– Ну-ка, ну-ка!

Непонятно, то ли это такая фотка плохая, то ли картина слишком хорошая, но я отлично узнал на ней себя и тех мужчину с женщиной, что видел сегодня. Интересно, я все еще там?

– Проснулся, сынка? – донесся до меня тихий женский голос. Он еще больше подчеркивал то впечатление, что сложилось у меня о женщине. Она, если по виду судить, мне скорее в бабушки годится.

– Да вроде как… – замялся я. – А что случилось? – закинул удочку я.

– Так ты чего-то в обморок хлопнулся посреди улицы, когда с батькой вернулся. Ничего не болит?

– Вроде нет, – ответил я и мысленно пробежался по телу. – Все вроде хорошо, только в голове шумит слегка, – ни капли не соврав, ответил я.

– Иди поешь, отец в сарай ушел, сапоги подлатать хотел, неизвестно ведь, когда еще обмундировку получите. Добираться-то не близко.

– Спасибо…

Я встал с кровати и хотел было пройти мимо женщины, но та слишком пристально смотрела на меня.

– Сынка, ты уж пригляди за батькой на фронте, ладно? Горячий он у нас, глаз да глаз нужен.

– Хорошо, – я помедлил, но добавил: – Мам.

Вскоре выяснилось, отчего женщина так выглядит. За столом сидели люди: мальчишки, девчонки, какие-то взрослые женщины и пара стариков. В разговоре я случайно услышал, что так называемая мама старше отца. Что у нас в семье шестеро детей… Еще бы она выглядела хорошо, стольких выносить да выкормить. Сидевшие рядом за столом два пацана, немногим младше меня, восторженно завидовали, что на фронт иду, поганую немчуру бить.

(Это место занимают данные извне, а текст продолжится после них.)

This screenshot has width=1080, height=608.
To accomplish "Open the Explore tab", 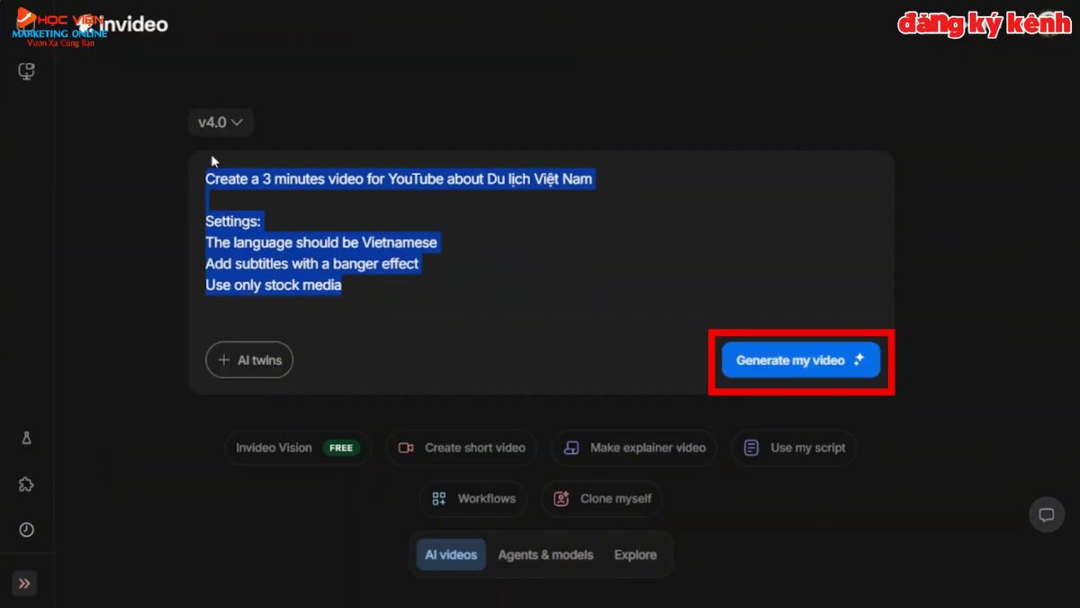I will 635,555.
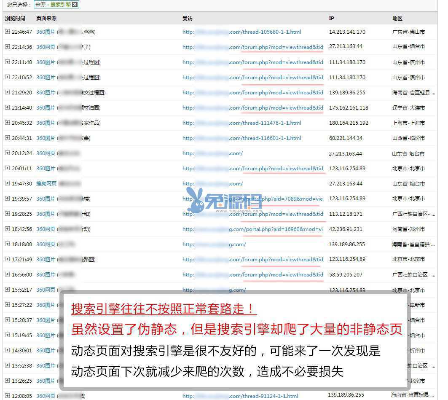Open visited URL thread-116601-1-1.html
The height and width of the screenshot is (400, 448).
[241, 138]
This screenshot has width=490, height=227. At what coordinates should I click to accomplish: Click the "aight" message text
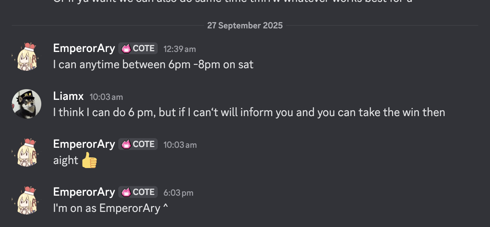click(66, 161)
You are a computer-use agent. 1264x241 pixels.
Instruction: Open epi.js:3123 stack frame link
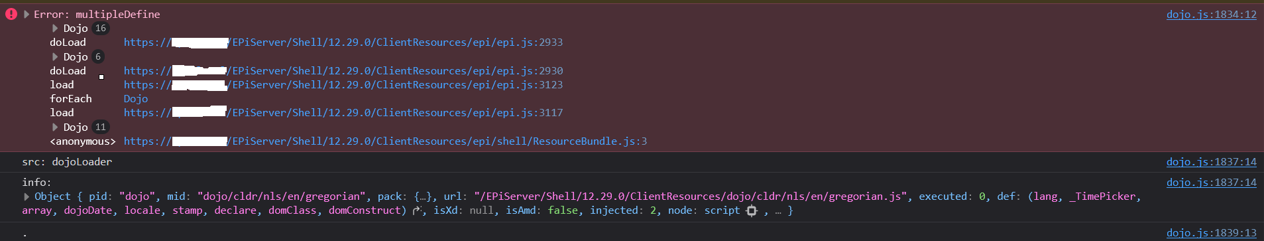[x=343, y=85]
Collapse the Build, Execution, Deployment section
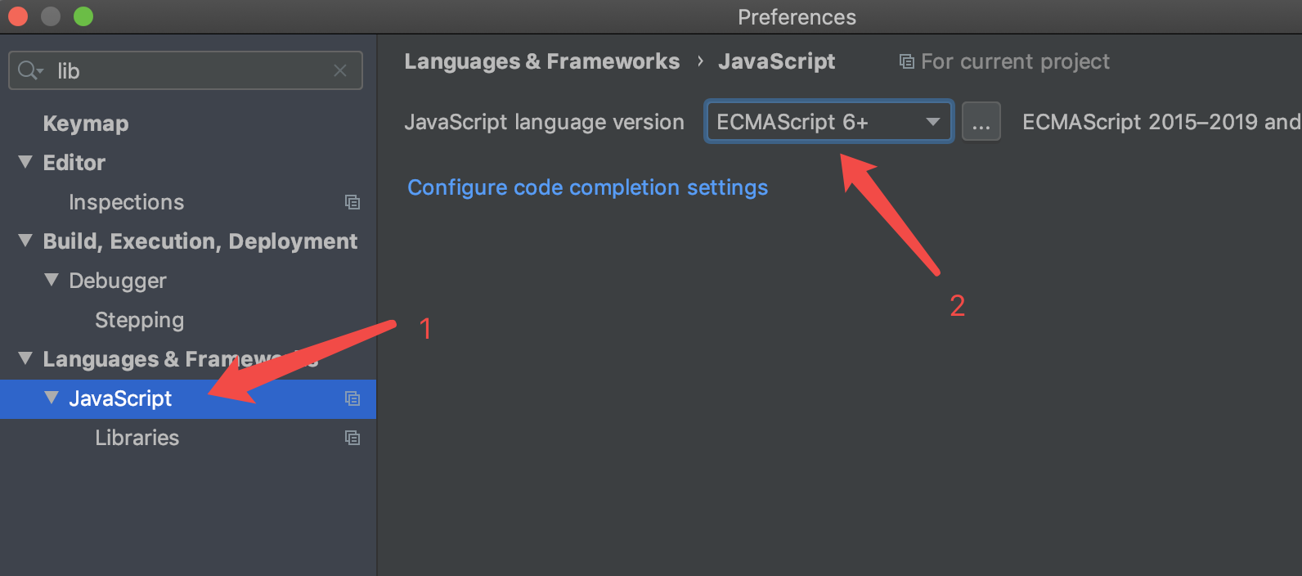Screen dimensions: 1302x576 click(25, 241)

– Ну ничего, Севка, я попозже сбегу – и к вам, на фронт! – шепнул мне сидевший рядом Иван.

Я услышал, как к нему обращались, вот и узнал имя. Этому дурачку, мечтающему о войне, лет шестнадцать, не берут его, так он намылился сбежать из дома и в военкомате приписать себе два года, так и сказал. Я ему ничего не ответил, думал о своем.

– О, Севка, твоя Аленка под окошком топчется, иди уже, заждалась поди! – Меня выдернула из размышлений одна из сестренок, Ира вроде как.

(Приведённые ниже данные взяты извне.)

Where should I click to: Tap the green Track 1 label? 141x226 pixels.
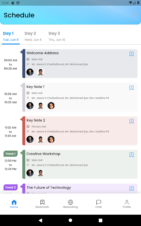tap(10, 154)
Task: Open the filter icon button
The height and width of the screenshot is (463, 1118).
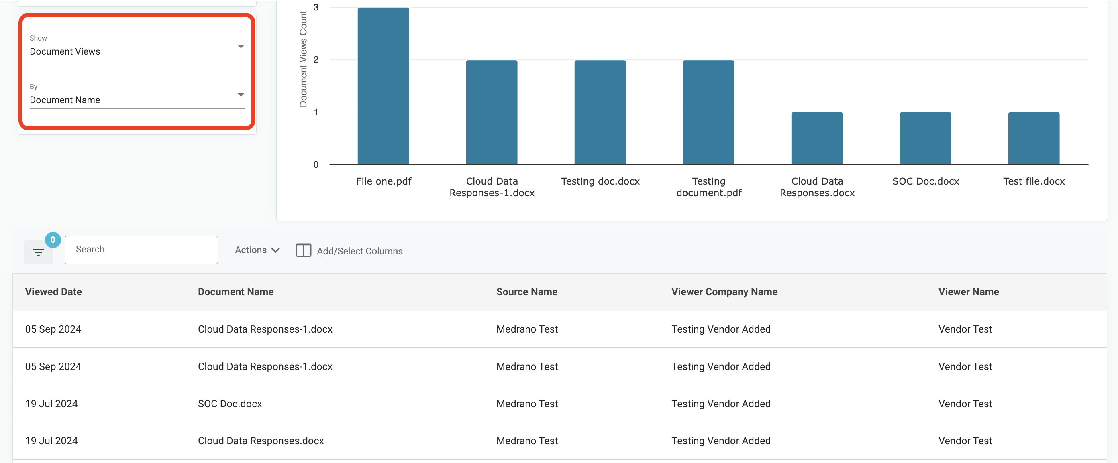Action: pyautogui.click(x=38, y=252)
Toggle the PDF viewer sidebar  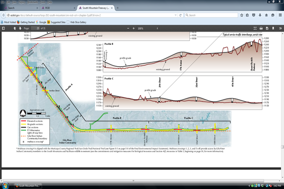pos(4,28)
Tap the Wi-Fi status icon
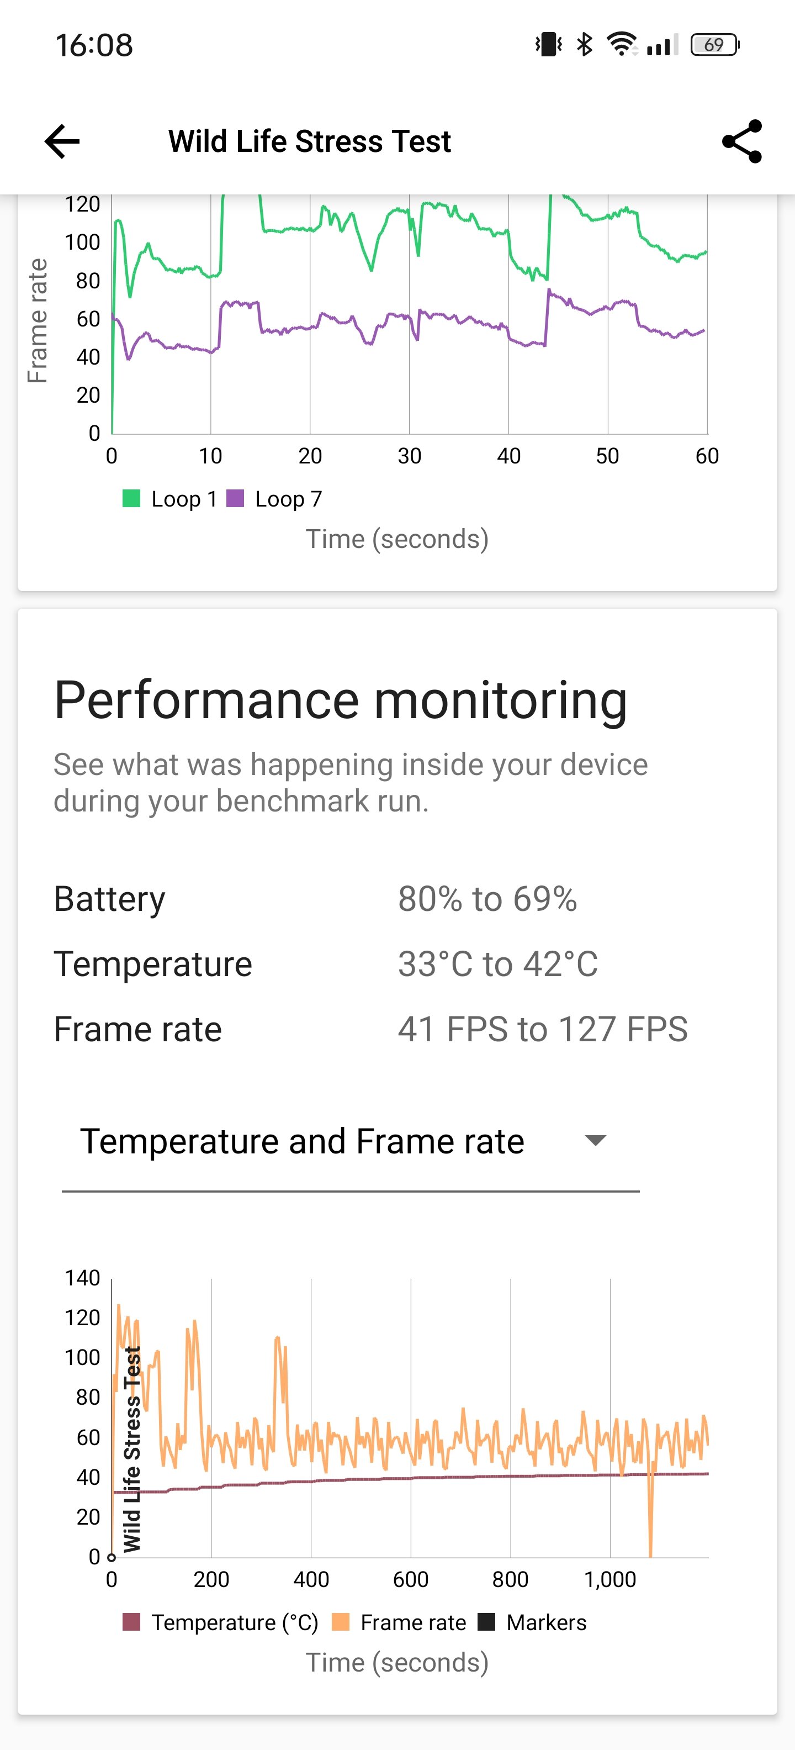This screenshot has height=1750, width=795. 621,45
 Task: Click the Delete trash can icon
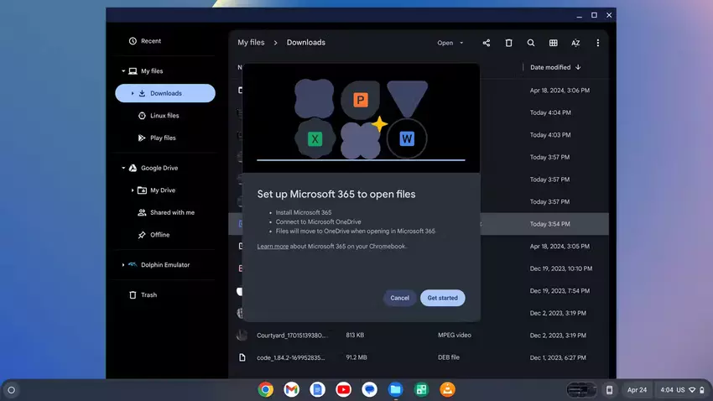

Посмотрев в открытое окно, а жили мы на первом этаже, я увидел ту, на кого мне показали. Екарный бабай, у меня что, еще и подруга есть?

– Тили-тили тесто, жених и невеста! – закричали весело сестренки, а я, наверное, покраснел.

– Ну-ка, хватит, вертихвостки! – цыкнула на них мать, помогая мне. – Сева, пригласи Аленку, пусть с нами посидит.

– Хорошо, – кивнул я и, встав из-за стола, вышел из комнаты.

Спустился по короткой лестнице и, оказавшись на улице, кивнул девушке, которая стояла возле бельевого столба и пыталась справиться со смущением, спрятав лицо в ладони, чтобы мои сестренки, высовывающиеся из окна, не видели ее румянец.

– Пойдем на пруд? – спросила меня девушка, на что я просто кивнул.

За руку или тем более под руку брать девушку не пришлось. Она пошла чуть впереди, тем самым помогая мне, ведь дороги к этому самому пруду я не знал.

– Опять твои сестры дразнятся! – не с укором, а скорее с обидой в голосе произнесла девушка, когда мы через несколько минут оказались возле пруда.

А ничего так, большой пруд, как озеро прямо. С одной стороны – луг, красивый, зеленый, а с другой – сосновый лес. Сказочное озеро.

– Я поговорю с ними, – кивнул я, не зная, что еще сказать.

– Да все равно не перестанут, дети еще, – хмыкнула девушка. – Сев, ты правда хочешь на фронт и идешь добровольно?

– А разве можно отказаться? – хмыкнул уже я.

– Ну, тебе ведь восемнадцать только в декабре, тебе же повестки не было, – удивилась девушка.

– Батя так сказал, – ответил я просто.

Зачем от нее скрывать то, что я не хочу ни на какой фронт, а просто так вышло.

– Ты что, боишься? – девушка спросила таким тоном, что мне не понравилось.